Mrs Kachapin adds women from her region use cow, goat or sheep milk when dry of breast milk to feed months’ old babies. And it is even more emotional to hear how some babies devour water (brown, dirty water) because their mum had no food to eat but also breast milk.

Breastfeeding is an issue that is eliciting mixed reactions so much that health practitioners at a recent eye opening conference rejected overtures that supplements should crowd out breast milk especially in hardship areas where women cannot afford to breastfeed, arguing that converting breast milk bank ambition into reality is the one thing that will do more good than harm.
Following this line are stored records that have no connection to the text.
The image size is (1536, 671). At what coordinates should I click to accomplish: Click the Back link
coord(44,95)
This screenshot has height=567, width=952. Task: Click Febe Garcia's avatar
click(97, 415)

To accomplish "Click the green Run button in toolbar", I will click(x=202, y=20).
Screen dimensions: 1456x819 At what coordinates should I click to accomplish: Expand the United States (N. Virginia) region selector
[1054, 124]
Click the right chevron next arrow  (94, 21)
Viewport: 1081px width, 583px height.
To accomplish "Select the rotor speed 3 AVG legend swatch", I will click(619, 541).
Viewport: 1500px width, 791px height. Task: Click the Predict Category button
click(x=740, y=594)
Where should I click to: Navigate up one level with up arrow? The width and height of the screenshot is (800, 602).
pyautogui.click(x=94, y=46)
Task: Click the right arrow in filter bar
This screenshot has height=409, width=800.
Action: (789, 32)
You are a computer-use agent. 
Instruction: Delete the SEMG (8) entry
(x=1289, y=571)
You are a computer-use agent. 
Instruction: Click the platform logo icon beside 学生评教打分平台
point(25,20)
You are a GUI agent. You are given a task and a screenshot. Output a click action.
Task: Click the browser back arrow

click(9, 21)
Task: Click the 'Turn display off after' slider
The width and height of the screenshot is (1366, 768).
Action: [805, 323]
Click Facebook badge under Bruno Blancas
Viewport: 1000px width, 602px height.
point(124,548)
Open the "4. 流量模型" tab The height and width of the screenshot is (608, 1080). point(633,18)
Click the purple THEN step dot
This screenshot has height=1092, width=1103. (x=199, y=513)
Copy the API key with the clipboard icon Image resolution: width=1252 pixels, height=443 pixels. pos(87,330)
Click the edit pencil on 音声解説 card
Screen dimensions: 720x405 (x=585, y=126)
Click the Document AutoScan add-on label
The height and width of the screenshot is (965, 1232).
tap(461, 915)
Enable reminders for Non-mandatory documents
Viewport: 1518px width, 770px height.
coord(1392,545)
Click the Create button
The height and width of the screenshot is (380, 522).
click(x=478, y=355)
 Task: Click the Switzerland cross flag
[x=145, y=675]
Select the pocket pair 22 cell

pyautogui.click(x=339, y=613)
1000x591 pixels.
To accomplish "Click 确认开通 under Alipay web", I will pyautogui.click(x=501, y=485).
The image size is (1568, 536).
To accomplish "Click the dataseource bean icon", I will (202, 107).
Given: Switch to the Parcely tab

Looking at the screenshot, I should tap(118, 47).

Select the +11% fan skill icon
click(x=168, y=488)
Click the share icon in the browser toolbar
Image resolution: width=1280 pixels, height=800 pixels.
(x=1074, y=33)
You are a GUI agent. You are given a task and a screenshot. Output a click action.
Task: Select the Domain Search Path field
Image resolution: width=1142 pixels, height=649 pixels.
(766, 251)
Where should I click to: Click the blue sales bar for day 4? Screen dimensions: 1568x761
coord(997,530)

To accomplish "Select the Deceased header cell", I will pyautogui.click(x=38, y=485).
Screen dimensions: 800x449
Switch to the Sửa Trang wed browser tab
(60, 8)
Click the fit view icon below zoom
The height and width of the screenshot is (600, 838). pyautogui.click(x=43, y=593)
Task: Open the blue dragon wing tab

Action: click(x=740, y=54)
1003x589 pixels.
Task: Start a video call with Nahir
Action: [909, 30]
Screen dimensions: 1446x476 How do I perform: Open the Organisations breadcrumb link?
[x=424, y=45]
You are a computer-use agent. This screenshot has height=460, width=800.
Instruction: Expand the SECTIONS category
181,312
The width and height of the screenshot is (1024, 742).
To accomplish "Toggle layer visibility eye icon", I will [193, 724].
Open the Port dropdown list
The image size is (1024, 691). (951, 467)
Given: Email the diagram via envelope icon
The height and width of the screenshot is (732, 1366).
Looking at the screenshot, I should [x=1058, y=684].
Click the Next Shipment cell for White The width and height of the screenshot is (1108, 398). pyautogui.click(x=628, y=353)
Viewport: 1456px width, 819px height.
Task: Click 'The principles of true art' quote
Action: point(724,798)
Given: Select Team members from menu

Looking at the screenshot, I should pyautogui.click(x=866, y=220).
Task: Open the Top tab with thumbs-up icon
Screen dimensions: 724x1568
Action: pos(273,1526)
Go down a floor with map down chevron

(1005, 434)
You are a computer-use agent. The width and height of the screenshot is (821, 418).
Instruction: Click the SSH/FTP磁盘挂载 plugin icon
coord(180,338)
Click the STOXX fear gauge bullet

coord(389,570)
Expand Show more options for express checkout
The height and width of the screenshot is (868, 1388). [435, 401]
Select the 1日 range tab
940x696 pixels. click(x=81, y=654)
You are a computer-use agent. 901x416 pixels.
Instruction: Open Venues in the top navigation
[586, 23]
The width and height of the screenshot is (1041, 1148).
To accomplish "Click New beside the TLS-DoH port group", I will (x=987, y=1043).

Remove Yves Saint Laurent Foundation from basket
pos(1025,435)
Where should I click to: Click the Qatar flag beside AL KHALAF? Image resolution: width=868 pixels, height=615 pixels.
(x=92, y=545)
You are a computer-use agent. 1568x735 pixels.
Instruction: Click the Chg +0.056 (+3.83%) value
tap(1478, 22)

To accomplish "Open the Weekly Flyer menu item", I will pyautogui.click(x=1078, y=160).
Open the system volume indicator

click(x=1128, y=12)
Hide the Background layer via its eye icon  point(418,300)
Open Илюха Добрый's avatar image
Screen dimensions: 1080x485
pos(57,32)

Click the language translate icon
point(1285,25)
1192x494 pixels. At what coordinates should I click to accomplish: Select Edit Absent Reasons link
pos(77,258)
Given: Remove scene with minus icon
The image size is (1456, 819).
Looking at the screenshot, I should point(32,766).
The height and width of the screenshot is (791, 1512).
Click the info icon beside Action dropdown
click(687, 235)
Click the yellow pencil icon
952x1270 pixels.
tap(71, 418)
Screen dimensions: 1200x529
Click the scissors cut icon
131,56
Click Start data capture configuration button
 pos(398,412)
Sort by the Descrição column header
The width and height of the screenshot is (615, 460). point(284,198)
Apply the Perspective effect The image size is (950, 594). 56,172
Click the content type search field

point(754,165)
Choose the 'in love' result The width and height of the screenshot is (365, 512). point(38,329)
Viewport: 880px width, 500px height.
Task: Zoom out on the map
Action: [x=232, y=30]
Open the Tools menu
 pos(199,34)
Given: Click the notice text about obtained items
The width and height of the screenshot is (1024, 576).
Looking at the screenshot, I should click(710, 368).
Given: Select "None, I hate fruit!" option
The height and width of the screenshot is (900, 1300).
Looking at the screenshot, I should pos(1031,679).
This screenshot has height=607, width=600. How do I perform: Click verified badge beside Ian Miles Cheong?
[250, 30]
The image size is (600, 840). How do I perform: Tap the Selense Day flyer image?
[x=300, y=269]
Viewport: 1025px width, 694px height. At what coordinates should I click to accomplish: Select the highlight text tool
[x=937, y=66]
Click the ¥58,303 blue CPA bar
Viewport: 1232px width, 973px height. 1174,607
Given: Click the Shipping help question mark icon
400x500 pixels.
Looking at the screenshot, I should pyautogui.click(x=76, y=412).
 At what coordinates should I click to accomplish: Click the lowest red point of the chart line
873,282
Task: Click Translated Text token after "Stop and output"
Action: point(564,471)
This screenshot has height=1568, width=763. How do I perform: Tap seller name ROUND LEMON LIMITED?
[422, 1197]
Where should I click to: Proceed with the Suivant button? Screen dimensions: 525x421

Although the experts identified early marriages and single motherhood, poor social and professional support, low knowledge, myths and misconceptions, HIV and AIDS as the main challenges, how Kenyans can ride on breast milk bank to help such vulnerable, and dark cases, is the last thing needed. When you decide to have children it means you are ready to bring them up, and to do so, the most important thing you need is breast milk, they argue. And, they wondered, if children are not feeding on breasts, what are they feeding on?

South Africa runs a successful breast milk bank. South African Breast Milk Reserve (SABR) in Johannesburg runs a total of 44 milk banks feeding thousands of babies. Women with a lot of milk can go and donate, or those who are too sick to suckle their babies can go and get the same from the bank. There is a big demand for human breast milk in the country partly because of maternal deaths during births as well as mothers being too sick to lactate. It was as a result of high number of premature deaths – a premature baby dies every 20 minutes in South Africa as indicated on SABR website – that the country invested in human milk bank, interestingly a move which has delivered modest returns. Kids no longer die at an early age due to lack of milk as formulas are important at some point but it must be known that breast milk is the best so much that deny babies breast milk and see how things will fall apart.

The potential of human breast milk is understood not only in South Africa but also in North America where professional association for supporters of non-profit donor human milk banking like HMBANA (Human Milk Banking Association of North America) thrive. In Kenya, a country rife with perceptions and traditions of old, there is still need for serious champions of breastfeeding, it seems.

Starting a breast milk bank carried the day. Though happening miles away, Kenyans can borrow a leaf from these countries where the initiative has worked to help those women who cannot breastfeed locally. Issues clouding the whole subject, like negative perceptions – buying other people’s milk is a new thing to many – can be stemmed by women coming together to share knowledge on nutrition, childcare and best practices in breastfeeding through breastfeeding support groups.

Professor Fredrick Were, Dean Faculty of Medicine at The University of Nairobi, strongly believes that exclusive breastfeeding during first six months of an infant’s life is best and has created a number of initiatives to raise awareness on the importance of right nutrition in the first 1,000 days of life.